Recently, a Korean company donated a wearable robot, designed to aid patients with limited mobility during their rehabilitation, to a hospital. These patients wear this robot to receive assistance for muscle and joint exercises while performing actions such as walking or sitting. Wearable devices including smartwatches or eyewear that people wear and attached to their skin have the potential to enhance our quality of life, offering a glimmer of hope to some people much like this robotic innovation.
The strain sensors used in these rehabilitative robots analyze data by translating specific physical changes in specific regions into electric signals. Notably flexible, these sensors are pliable and adept at gauging even the most subtle bodily changes as they are made from lightweight materials for ease of attachment to the skin. However, conventional soft strain sensors often exhibit inadequate durability due to susceptibility to external factors such as temperature and humidity. Furthermore, their complicated fabrication process poses challenges for widespread commercialization.
A research team led by Professor Sung-Min Park from the Department of Convergence IT Engineering and the Department of Mechanical Engineering and PhD candidate Sunguk Hong from the Department of Mechanical Engineering at Pohang University of Science and Technology (POSTECH) has successfully overcome the limitations of these soft strain sensors by integrating computer vision technology into optical sensors. Their research findings were featured in npj Flexible Electronics.
The research team developed a sensor technology known as computer vision-based optical strain (CVOS) during their study. Unlike conventional sensors reliant on electrical signals, CVOS sensors employ computer vision and optical sensors to analyze microscale optical patterns, extracting data regarding changes. This approach inherently enhances durability by eliminating elements that compromise sensor functionalities and streamlining fabrication processes, thereby facilitating sensor commercialization.

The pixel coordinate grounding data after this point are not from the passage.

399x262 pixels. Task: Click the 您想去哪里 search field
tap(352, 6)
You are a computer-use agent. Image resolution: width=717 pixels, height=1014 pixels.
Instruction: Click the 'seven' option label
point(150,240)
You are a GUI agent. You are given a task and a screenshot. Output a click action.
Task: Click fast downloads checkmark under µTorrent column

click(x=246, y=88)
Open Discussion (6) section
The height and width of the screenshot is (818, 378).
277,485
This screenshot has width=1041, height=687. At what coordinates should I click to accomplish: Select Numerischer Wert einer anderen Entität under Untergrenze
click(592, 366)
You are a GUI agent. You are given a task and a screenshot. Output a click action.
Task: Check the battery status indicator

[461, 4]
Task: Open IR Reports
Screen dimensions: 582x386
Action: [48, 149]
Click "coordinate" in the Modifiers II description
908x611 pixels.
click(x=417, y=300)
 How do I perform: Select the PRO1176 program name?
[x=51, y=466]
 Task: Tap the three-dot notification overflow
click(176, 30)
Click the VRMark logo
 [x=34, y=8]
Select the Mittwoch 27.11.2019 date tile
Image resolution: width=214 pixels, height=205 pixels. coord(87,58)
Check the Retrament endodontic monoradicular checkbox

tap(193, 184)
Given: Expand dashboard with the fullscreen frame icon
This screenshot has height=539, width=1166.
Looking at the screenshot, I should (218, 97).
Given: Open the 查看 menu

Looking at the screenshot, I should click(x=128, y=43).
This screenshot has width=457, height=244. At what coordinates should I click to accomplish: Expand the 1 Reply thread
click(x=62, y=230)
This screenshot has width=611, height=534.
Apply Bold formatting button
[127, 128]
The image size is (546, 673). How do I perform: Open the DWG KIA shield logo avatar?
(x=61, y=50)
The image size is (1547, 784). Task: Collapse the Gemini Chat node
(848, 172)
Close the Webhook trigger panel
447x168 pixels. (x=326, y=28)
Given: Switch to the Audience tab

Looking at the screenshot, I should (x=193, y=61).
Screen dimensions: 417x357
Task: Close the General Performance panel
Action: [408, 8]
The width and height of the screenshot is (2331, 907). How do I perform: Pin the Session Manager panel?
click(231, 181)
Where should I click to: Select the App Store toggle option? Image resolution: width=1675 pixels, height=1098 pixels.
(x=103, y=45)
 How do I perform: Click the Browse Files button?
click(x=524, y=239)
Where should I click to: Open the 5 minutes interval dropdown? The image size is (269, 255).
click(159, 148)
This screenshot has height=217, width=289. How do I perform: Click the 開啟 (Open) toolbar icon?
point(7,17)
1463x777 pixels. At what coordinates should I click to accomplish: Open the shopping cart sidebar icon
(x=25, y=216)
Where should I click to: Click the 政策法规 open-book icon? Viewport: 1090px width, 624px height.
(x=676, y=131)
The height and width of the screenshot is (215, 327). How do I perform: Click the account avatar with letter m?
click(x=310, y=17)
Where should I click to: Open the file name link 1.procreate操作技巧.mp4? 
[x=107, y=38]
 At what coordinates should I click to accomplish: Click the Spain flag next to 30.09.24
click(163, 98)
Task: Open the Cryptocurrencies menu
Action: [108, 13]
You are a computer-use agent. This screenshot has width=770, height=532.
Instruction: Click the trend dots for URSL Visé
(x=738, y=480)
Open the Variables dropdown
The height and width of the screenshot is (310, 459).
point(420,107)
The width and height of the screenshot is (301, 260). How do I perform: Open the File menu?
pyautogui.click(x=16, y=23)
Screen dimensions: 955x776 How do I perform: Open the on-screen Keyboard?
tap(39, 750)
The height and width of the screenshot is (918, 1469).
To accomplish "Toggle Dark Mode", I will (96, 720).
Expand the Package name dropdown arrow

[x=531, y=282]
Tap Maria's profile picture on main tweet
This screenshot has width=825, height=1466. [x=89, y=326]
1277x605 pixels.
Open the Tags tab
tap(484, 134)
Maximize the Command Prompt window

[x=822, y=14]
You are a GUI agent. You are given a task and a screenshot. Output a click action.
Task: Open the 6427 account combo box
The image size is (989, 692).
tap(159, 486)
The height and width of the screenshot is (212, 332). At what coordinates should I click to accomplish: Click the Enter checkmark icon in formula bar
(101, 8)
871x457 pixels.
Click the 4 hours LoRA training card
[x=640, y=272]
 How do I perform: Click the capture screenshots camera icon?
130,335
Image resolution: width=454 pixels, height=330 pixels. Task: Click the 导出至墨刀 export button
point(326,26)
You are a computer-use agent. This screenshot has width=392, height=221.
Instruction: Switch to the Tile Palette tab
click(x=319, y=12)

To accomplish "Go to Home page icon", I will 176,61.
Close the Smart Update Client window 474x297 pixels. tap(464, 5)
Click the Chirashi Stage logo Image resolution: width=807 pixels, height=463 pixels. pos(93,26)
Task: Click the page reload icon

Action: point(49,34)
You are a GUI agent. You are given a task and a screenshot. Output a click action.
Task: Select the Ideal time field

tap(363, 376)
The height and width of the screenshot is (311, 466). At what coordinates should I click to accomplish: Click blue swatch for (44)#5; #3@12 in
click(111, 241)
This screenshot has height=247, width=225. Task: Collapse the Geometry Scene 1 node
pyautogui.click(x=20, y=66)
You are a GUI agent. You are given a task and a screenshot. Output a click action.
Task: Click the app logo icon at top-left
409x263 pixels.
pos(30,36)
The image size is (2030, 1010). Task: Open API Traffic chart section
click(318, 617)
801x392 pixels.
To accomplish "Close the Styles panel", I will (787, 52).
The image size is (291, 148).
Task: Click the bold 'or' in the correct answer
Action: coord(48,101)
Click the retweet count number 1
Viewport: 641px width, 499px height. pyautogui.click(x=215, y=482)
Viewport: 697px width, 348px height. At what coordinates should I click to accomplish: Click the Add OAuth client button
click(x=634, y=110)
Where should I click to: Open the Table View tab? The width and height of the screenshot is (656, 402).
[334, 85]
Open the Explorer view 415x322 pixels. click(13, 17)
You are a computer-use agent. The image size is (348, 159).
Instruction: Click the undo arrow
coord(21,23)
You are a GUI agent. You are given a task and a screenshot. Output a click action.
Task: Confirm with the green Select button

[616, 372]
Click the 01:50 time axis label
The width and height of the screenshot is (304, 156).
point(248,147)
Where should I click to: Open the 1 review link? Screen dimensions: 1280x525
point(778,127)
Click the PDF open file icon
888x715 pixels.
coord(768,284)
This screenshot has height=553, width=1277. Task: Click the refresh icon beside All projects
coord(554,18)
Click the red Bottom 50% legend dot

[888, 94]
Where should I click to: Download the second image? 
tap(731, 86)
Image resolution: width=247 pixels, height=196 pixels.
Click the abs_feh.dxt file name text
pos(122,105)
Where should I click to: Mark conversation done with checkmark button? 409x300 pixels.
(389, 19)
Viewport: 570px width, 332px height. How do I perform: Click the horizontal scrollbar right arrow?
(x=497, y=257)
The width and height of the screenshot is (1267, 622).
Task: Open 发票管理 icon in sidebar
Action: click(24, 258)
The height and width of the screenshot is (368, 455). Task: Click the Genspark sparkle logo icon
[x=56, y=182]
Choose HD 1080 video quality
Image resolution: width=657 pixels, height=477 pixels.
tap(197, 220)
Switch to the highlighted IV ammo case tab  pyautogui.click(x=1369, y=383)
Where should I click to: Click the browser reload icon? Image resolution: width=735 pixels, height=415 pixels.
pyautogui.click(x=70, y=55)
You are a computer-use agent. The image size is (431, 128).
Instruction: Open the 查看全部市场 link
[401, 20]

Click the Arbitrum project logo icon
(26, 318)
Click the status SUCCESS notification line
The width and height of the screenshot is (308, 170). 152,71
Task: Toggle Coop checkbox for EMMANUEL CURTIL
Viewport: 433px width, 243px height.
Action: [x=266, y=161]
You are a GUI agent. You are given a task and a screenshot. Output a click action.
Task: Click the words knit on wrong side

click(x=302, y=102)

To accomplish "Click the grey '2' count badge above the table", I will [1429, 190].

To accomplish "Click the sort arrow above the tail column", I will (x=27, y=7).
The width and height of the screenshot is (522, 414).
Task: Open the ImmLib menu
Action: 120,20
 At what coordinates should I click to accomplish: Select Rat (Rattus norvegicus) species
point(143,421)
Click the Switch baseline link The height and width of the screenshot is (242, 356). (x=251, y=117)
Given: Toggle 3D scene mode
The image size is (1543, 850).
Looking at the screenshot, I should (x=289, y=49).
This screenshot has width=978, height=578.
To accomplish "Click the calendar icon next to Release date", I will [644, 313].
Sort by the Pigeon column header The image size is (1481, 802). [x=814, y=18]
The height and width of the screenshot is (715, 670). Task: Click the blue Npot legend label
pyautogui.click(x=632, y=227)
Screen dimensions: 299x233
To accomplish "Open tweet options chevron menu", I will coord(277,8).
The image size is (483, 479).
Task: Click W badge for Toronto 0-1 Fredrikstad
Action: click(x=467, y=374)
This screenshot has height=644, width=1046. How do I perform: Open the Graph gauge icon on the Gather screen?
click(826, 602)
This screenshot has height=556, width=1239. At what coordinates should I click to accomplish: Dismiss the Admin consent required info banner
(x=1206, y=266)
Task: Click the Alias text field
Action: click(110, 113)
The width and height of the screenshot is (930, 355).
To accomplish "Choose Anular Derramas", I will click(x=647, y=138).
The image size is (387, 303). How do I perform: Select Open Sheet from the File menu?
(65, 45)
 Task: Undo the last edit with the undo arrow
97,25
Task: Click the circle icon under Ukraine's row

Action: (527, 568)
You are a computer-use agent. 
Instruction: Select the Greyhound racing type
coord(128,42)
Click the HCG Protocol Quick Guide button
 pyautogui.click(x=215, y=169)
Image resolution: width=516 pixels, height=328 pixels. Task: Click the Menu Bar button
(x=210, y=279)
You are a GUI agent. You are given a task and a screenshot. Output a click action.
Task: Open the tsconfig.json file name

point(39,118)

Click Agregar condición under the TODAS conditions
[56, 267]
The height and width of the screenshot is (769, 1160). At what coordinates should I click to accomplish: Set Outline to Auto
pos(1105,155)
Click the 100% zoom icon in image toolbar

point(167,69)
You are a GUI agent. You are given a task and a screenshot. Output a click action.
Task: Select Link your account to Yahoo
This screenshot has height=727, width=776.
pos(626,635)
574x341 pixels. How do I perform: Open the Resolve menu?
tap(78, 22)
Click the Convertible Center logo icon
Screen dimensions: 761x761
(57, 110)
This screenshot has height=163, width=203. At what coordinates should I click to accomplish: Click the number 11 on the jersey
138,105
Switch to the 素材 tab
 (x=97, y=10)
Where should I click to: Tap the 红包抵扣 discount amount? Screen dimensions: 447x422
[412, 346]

In contrast to conventional sensors that solely detect biaxial strain, CVOS sensors exhibit the exceptional ability to detect three-axial rotational movements through real-time multiaxial strain mapping. In essence, these sensors enable the precise recognition of intricate and various bodily motions through a single sensor. The research team substantiated this claim through experiments applying CVOS sensors to assistive devices in rehabilitative treatments.
Through integration of an AI-based response correction algorithm that corrects diverse error factors arising during signal detection, the experiment results showed a high level of confidence. Even after undergoing more than 10,000 iterations, these sensors consistently maintained their exceptional performance.
Professor Sung-Min Park who led the research explained, “The CVOS sensors excel in distinguishing body movements across diverse direction and angles, thereby optimizing effective rehabilitative interventions.” He further added, “By tailoring design indicators and algorithms to align with specific objectives, CVOS sensors have boundless potential for applications spanning industries.”